En lisant l'article de Nathalie Petrowski sur la mésaventure d'Andy Thê-Anh, je me suis retrouvé 20 ans en arrière quand j'ai dû prendre une décision capitale sur l'avenir de la griffe Michel Robichaud.  

En lisant l'article de Nathalie Petrowski sur la mésaventure d'Andy Thê-Anh, je me suis retrouvé 20 ans en arrière quand j'ai dû prendre une décision capitale sur l'avenir de la griffe Michel Robichaud.  

Ne recevant plus l'appui de manufacturiers canadiens et québécois, qui n'étaient pas intéressés à investir à long terme sur la construction solide d'une image de marque locale, j'ai continué à offrir mes services «couture» à quelques clientes fidèles. Mais après avoir créé des collections de prêt-à-porter féminin et masculin, être responsable de la création d'une douzaine de licences portant ma griffe (vêtements d'enfant, maillots de bain, lingerie, cravates, chemises, foulards, parfums, etc.), ainsi que de nombreux contrats d'uniformes, cette activité restreinte ne me satisfaisait plus. J'optai pour l'enseignement qui m'apporta une grande satisfaction pendant une dizaine d'années. À la retraite depuis quatre ans, je suis régulièrement les succès et déboires de mes successeurs.

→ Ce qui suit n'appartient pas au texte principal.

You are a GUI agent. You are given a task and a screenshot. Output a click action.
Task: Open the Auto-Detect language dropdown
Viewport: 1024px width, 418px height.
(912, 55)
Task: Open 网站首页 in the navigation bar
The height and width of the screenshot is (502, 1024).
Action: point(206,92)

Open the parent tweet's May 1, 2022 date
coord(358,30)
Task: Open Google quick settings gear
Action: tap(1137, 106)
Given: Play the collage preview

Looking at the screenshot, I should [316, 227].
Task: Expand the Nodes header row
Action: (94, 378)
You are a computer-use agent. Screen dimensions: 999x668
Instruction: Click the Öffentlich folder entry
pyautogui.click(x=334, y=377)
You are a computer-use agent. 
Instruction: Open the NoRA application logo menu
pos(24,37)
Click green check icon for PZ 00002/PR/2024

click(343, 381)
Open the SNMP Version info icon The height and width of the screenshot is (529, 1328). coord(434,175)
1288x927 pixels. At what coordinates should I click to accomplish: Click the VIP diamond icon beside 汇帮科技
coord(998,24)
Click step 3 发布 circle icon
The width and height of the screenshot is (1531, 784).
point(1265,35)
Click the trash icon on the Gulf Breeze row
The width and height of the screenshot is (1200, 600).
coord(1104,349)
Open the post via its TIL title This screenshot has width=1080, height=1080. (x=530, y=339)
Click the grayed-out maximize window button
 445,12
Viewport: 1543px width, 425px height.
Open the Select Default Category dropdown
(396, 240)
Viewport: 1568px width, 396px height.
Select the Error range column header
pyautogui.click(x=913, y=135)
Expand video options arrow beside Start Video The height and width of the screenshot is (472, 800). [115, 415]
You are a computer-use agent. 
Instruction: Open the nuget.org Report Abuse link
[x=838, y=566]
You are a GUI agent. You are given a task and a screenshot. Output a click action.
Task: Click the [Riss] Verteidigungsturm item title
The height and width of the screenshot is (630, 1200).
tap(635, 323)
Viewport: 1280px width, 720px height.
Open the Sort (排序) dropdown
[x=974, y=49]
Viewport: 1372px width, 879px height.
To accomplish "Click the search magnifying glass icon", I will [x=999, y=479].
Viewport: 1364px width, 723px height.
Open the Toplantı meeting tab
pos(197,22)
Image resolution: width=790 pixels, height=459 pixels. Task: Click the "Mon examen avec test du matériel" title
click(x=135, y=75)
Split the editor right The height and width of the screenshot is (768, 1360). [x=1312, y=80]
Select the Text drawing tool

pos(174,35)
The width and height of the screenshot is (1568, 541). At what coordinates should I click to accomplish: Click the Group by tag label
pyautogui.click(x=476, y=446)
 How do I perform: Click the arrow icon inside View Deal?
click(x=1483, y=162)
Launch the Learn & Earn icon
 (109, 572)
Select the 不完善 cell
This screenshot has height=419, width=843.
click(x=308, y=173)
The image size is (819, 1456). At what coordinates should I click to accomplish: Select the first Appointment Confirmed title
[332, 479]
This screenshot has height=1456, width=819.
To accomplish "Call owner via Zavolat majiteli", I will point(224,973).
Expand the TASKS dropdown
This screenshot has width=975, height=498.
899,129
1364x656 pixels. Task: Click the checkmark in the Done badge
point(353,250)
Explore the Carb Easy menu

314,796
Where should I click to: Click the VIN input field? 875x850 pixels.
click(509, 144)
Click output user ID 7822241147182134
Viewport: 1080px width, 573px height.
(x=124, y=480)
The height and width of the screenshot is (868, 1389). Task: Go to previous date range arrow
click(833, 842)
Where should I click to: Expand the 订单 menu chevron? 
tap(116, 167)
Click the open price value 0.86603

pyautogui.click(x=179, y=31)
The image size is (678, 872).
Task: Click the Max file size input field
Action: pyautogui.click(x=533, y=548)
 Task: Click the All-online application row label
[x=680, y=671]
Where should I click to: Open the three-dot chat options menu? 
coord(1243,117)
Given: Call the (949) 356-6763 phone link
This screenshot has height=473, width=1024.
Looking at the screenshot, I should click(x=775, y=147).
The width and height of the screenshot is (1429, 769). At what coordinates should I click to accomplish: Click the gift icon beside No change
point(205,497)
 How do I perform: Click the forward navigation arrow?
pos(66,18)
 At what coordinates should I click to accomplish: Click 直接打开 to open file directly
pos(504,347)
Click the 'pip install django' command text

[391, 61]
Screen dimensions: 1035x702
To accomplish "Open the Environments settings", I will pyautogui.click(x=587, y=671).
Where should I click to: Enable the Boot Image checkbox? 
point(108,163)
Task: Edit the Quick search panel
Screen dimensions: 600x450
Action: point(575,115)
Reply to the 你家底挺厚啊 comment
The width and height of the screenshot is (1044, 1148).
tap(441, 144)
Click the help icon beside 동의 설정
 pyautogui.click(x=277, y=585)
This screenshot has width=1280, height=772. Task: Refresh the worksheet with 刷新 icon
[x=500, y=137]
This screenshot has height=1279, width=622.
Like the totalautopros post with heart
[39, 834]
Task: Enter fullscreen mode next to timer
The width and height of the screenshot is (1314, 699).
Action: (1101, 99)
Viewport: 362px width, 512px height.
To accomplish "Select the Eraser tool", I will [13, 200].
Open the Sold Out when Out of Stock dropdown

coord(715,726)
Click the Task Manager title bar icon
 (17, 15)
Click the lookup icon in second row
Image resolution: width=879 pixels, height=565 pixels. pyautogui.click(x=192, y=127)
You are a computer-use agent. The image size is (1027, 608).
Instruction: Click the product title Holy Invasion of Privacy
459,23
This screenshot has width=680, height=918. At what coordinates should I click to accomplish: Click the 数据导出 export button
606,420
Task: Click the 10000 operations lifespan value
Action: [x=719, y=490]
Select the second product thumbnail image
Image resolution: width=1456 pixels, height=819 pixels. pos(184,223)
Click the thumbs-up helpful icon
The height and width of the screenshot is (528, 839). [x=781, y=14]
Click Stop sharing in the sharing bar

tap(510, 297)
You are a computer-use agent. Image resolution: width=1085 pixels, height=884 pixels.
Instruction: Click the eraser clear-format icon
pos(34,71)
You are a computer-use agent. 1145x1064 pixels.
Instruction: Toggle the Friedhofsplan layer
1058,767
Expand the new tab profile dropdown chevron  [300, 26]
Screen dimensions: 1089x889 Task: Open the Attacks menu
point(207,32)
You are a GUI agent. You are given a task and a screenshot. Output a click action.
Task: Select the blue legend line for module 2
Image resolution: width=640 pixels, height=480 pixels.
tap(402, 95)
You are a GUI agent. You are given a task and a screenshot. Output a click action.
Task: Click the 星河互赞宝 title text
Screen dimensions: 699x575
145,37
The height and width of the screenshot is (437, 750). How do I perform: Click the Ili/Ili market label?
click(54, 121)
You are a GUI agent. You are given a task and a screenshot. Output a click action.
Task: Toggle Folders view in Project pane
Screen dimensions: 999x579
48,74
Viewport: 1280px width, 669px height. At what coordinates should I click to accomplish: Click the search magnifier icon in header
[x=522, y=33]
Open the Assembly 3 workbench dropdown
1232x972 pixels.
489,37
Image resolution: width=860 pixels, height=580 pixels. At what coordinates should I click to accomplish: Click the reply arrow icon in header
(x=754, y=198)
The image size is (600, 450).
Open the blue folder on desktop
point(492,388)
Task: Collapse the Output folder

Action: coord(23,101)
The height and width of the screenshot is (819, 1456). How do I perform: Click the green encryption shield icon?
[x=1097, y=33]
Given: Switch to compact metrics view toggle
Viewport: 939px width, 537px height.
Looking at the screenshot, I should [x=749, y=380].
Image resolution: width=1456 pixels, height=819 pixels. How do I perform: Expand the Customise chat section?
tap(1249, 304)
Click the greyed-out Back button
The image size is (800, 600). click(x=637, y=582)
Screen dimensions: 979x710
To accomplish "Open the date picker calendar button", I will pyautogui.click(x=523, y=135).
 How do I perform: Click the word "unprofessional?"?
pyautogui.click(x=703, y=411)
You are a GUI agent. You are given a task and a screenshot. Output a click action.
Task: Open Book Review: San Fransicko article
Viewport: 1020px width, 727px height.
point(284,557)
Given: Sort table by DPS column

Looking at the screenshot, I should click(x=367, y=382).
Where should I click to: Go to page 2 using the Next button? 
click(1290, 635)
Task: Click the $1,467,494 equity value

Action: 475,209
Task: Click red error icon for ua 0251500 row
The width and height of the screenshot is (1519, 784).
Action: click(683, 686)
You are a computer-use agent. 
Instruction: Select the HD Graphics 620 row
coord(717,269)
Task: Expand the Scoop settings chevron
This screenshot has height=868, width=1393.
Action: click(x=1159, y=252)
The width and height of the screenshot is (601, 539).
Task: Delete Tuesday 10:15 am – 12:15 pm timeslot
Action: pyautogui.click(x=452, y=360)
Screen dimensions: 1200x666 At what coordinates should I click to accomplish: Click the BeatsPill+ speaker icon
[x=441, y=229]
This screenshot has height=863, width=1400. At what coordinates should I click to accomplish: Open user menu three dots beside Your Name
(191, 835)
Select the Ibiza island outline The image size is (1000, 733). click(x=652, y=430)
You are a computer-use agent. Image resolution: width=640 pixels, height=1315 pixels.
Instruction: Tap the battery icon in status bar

L'autre solution qui s'offrait à moi était d'approcher le milieu financier et de chercher des hommes d'affaires capables de comprendre le milieu de la mode et prêts à investir des sommes importantes à long terme. Comme cela se produit en Europe et aux États-Unis. Mais cette tradition n'existe pas ici, car les préjugés sont coriaces quand il s'agit d'investir dans le textile et la mode. Certains m'ont offert d'acheter mon nom et mes marques de commerce. J'ai évidemment refusé. Ce que n'ont pas fait certains de mes anciens collègues et que ne font toujours pas certains créateurs actuels. Le nom et la griffe du créateur ne doivent jamais être monnayés, car la continuité peut s'avérer difficile.                

Les manufacturiers canadiens et québécois sont en grande partie responsables de la dégradation et la disparition des marques de commerce des designers d'ici. Ayant l'habitude de copier les grandes marques françaises et italiennes, ils acceptaient difficilement d'investir beaucoup d'argent à long terme pour bâtir un nom auquel ils ne croyaient pas vraiment.

Si je n'avais pas eu la sagesse de faire des ententes de licences, j'aurais eu beaucoup de problèmes financiers quand un manufacturier me laissait tomber. La plupart des manufacturiers ont d'ailleurs fermé leurs portes, car il leur était impossible d'exporter (la seule solution dans un marché si petit) des vêtements copiés ou sans aucune originalité. La seule solution aurait été de s'attacher un créateur et développer ainsi une griffe originale et exclusive. Mais leur ego et leur vue à court terme les empêchaient d'envisager sérieusement cette solution.  

Plusieurs programmes gouvernementaux ont été créés afin de venir en aide aux créateurs et manufacturiers du textile et du vêtement. Mais constamment modifiés au gré de fonctionnaires incompétents et ignorants des besoins réels du milieu de la mode, ces programmes ont, la plupart du temps, mécontenté tout le milieu et gaspillé l'argent des contribuables.   

On utilise souvent les talents de nos excellents créateurs de mode afin de glamouriser les journaux et grands événements mondains. Mais encore trop peu d'hommes et de femmes d'affaires, d'artistes, de politiciens et politiciennes croient en leurs talents. La passion du métier et de leur art difficile ne nourrissent pas ceux et celles qui veulent imposer leurs idées créatrices à une large part de la population. Le talent de créateur doit s'associer au professionnalisme d'administrateurs chevronnés et... patients. L'association à de grandes maisons de ventes au détail (Simons le fait ) est une autre solution intéressante.

Il n'est pas facile de lutter contre des empires de mode qui dépensent des millions de dollars en seule publicité. Dans un monde qui a de moins en moins de barrière, les créateurs doivent lutter à armes égales avec des géants. Quand on lit les bénéfices faramineux de certaines griffes internationales, nos créateurs de talent ont aussi droit de rêver à la diffusion de leurs idées et la création des nombreux emplois qui en résulterait.